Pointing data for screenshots
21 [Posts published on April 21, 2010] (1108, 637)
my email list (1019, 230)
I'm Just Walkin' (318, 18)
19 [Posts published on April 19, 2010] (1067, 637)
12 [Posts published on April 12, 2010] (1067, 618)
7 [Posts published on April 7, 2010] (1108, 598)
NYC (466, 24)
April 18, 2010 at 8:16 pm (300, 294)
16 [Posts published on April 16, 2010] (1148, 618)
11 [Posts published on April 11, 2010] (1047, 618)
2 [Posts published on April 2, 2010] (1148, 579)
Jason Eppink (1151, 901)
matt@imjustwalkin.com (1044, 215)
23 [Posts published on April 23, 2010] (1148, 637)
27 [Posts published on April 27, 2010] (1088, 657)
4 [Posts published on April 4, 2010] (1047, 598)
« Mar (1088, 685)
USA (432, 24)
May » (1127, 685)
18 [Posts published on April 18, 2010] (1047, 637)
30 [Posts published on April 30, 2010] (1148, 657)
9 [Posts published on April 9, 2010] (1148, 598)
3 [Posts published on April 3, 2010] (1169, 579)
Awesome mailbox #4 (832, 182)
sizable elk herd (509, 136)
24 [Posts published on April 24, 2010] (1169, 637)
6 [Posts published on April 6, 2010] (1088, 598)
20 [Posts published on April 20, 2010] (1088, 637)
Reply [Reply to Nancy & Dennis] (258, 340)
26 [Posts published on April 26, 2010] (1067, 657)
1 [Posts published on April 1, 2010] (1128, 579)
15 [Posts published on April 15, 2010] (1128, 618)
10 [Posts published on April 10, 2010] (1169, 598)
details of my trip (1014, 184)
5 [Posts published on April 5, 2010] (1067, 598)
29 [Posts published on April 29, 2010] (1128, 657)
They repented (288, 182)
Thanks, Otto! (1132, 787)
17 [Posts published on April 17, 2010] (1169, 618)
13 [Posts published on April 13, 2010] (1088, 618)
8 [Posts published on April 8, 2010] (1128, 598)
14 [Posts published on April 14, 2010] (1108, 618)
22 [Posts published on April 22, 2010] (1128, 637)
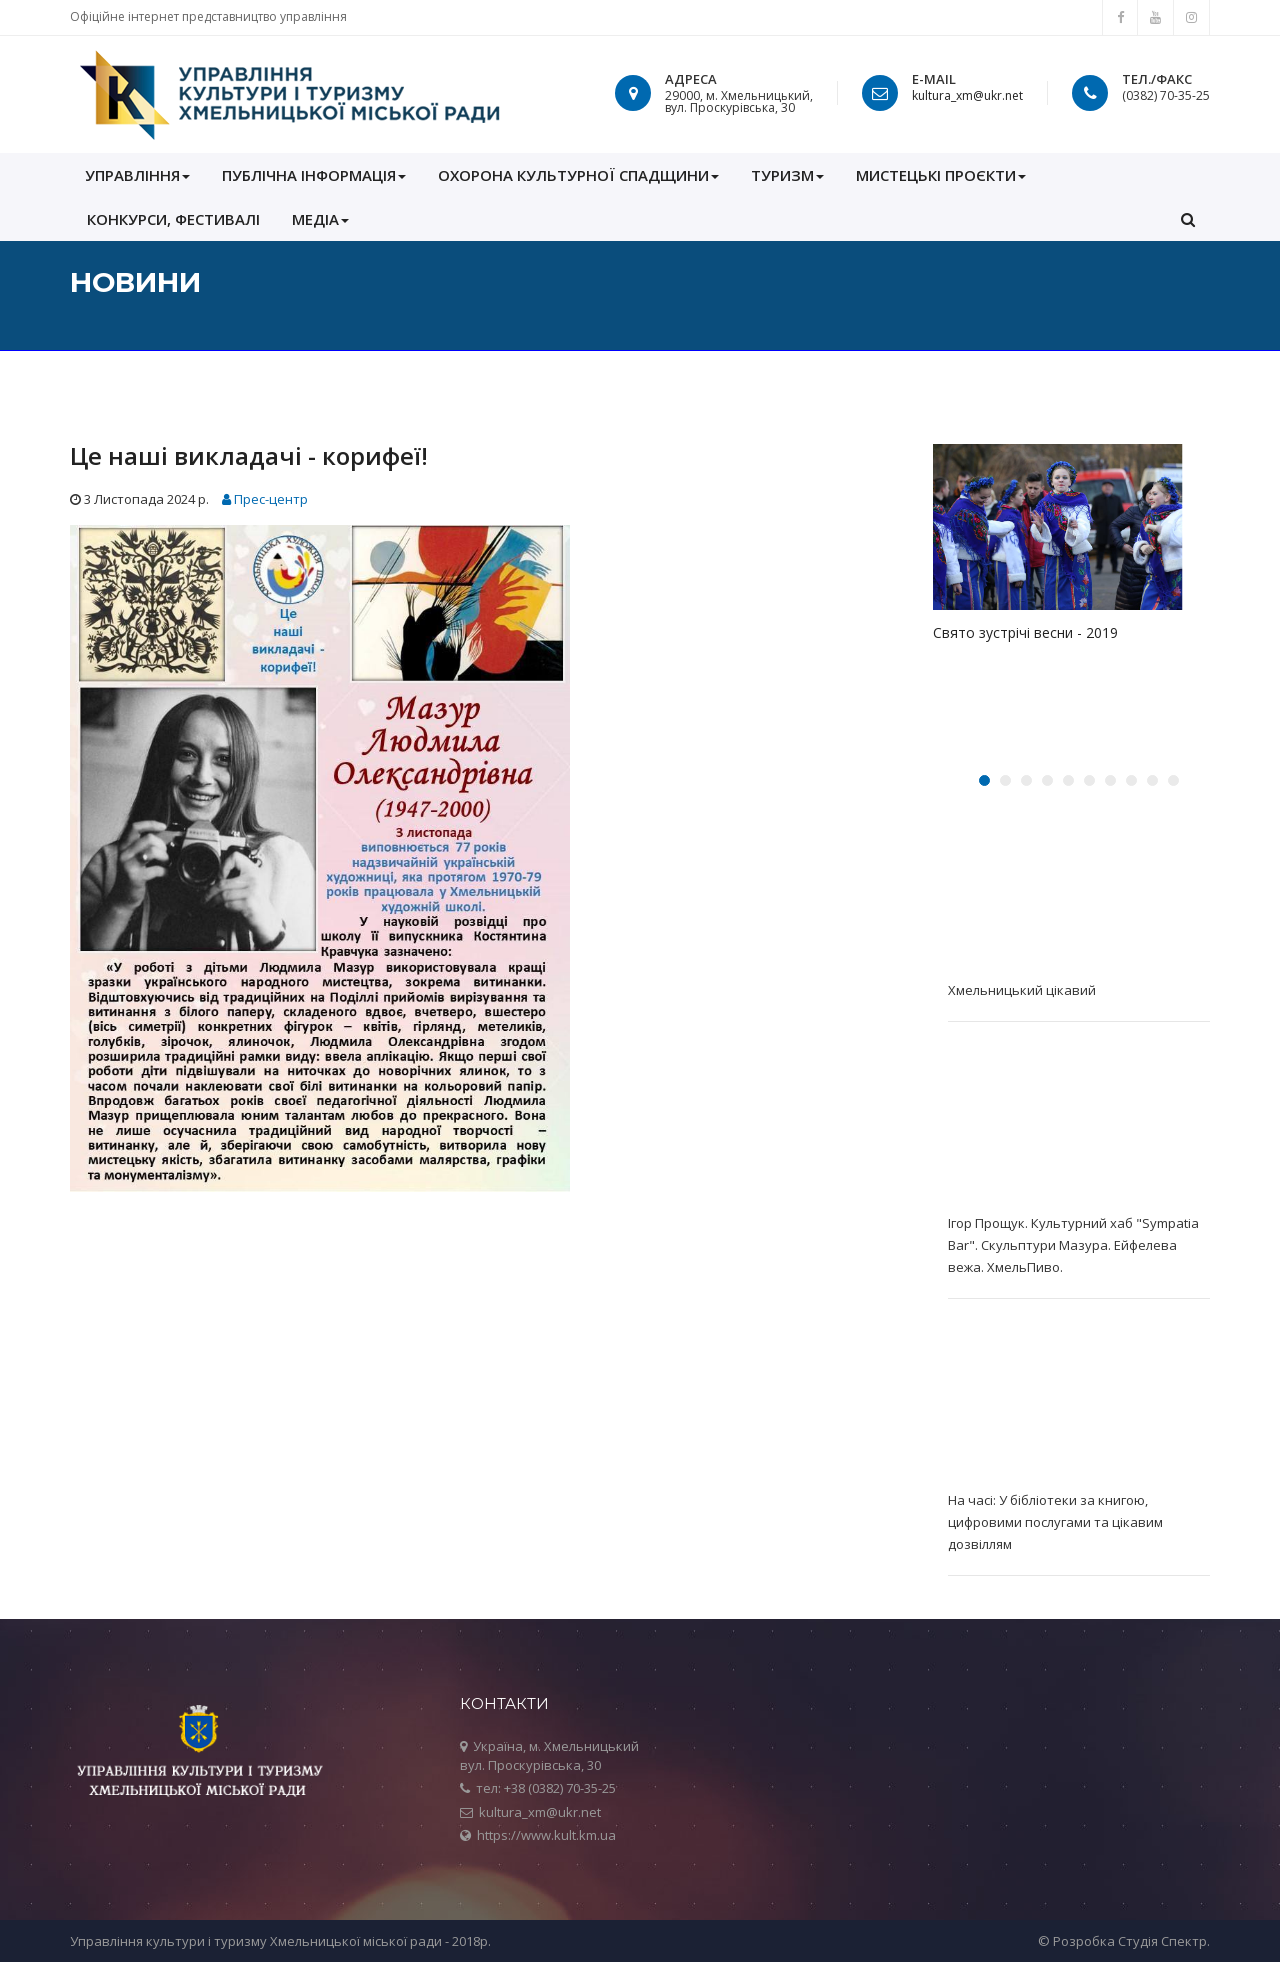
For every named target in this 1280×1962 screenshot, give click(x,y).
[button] (1188, 219)
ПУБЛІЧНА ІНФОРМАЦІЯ (314, 175)
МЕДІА (320, 219)
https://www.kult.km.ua (546, 1835)
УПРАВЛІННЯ (137, 175)
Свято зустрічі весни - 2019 (1025, 632)
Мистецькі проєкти (941, 175)
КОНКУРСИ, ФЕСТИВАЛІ (173, 219)
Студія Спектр (1162, 1941)
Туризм (787, 175)
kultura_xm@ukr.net (967, 95)
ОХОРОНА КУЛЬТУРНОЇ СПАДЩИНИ (578, 175)
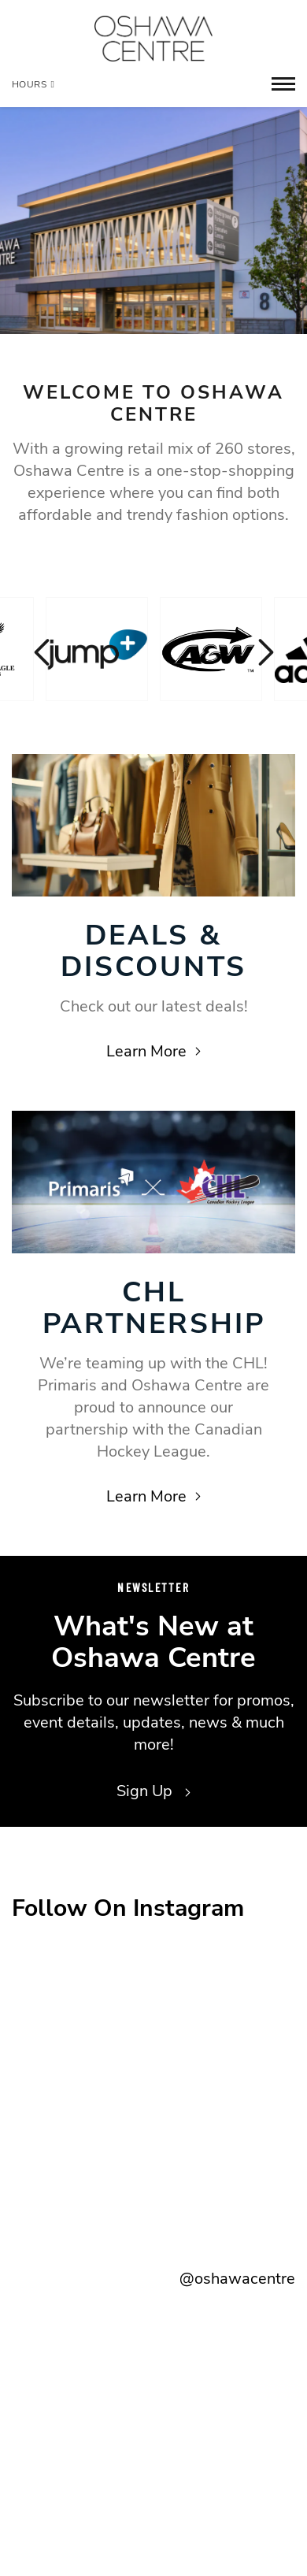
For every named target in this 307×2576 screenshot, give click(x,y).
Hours (33, 84)
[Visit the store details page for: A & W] (211, 649)
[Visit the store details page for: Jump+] (97, 649)
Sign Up (153, 1791)
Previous (43, 652)
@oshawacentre (237, 2278)
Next (263, 652)
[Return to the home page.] (153, 38)
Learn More (153, 1051)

TASK
Copy out all of the items above, line by line and without changes, but leave out the picture lines.

FULL OUTPUT
21 [Posts published on April 21, 2010] (1108, 637)
my email list (1019, 230)
I'm Just Walkin' (318, 18)
19 [Posts published on April 19, 2010] (1067, 637)
12 [Posts published on April 12, 2010] (1067, 618)
7 [Posts published on April 7, 2010] (1108, 598)
NYC (466, 24)
April 18, 2010 at 8:16 pm (300, 294)
16 [Posts published on April 16, 2010] (1148, 618)
11 [Posts published on April 11, 2010] (1047, 618)
2 [Posts published on April 2, 2010] (1148, 579)
Jason Eppink (1151, 901)
matt@imjustwalkin.com (1044, 215)
23 [Posts published on April 23, 2010] (1148, 637)
27 [Posts published on April 27, 2010] (1088, 657)
4 [Posts published on April 4, 2010] (1047, 598)
« Mar (1088, 685)
USA (432, 24)
May » (1127, 685)
18 [Posts published on April 18, 2010] (1047, 637)
30 [Posts published on April 30, 2010] (1148, 657)
9 [Posts published on April 9, 2010] (1148, 598)
3 [Posts published on April 3, 2010] (1169, 579)
Awesome mailbox #4 (832, 182)
sizable elk herd (509, 136)
24 [Posts published on April 24, 2010] (1169, 637)
6 [Posts published on April 6, 2010] (1088, 598)
20 [Posts published on April 20, 2010] (1088, 637)
Reply [Reply to Nancy & Dennis] (258, 340)
26 [Posts published on April 26, 2010] (1067, 657)
1 [Posts published on April 1, 2010] (1128, 579)
15 [Posts published on April 15, 2010] (1128, 618)
10 [Posts published on April 10, 2010] (1169, 598)
details of my trip (1014, 184)
5 [Posts published on April 5, 2010] (1067, 598)
29 [Posts published on April 29, 2010] (1128, 657)
They repented (288, 182)
Thanks, Otto! (1132, 787)
17 [Posts published on April 17, 2010] (1169, 618)
13 [Posts published on April 13, 2010] (1088, 618)
8 [Posts published on April 8, 2010] (1128, 598)
14 [Posts published on April 14, 2010] (1108, 618)
22 [Posts published on April 22, 2010] (1128, 637)
For every named target in this 1280×1962 screenshot, give click(x,y).
[button] (1188, 219)
ПУБЛІЧНА ІНФОРМАЦІЯ (314, 175)
МЕДІА (320, 219)
https://www.kult.km.ua (546, 1835)
УПРАВЛІННЯ (137, 175)
Свято зустрічі весни - 2019 (1025, 632)
Мистецькі проєкти (941, 175)
КОНКУРСИ, ФЕСТИВАЛІ (173, 219)
Студія Спектр (1162, 1941)
Туризм (787, 175)
kultura_xm@ukr.net (967, 95)
ОХОРОНА КУЛЬТУРНОЇ СПАДЩИНИ (578, 175)
For every named target in this 307×2576 screenshot, give click(x,y).
Hours (33, 84)
[Visit the store details page for: A & W] (211, 649)
[Visit the store details page for: Jump+] (97, 649)
Sign Up (153, 1791)
Previous (43, 652)
@oshawacentre (237, 2278)
Next (263, 652)
[Return to the home page.] (153, 38)
Learn More (153, 1051)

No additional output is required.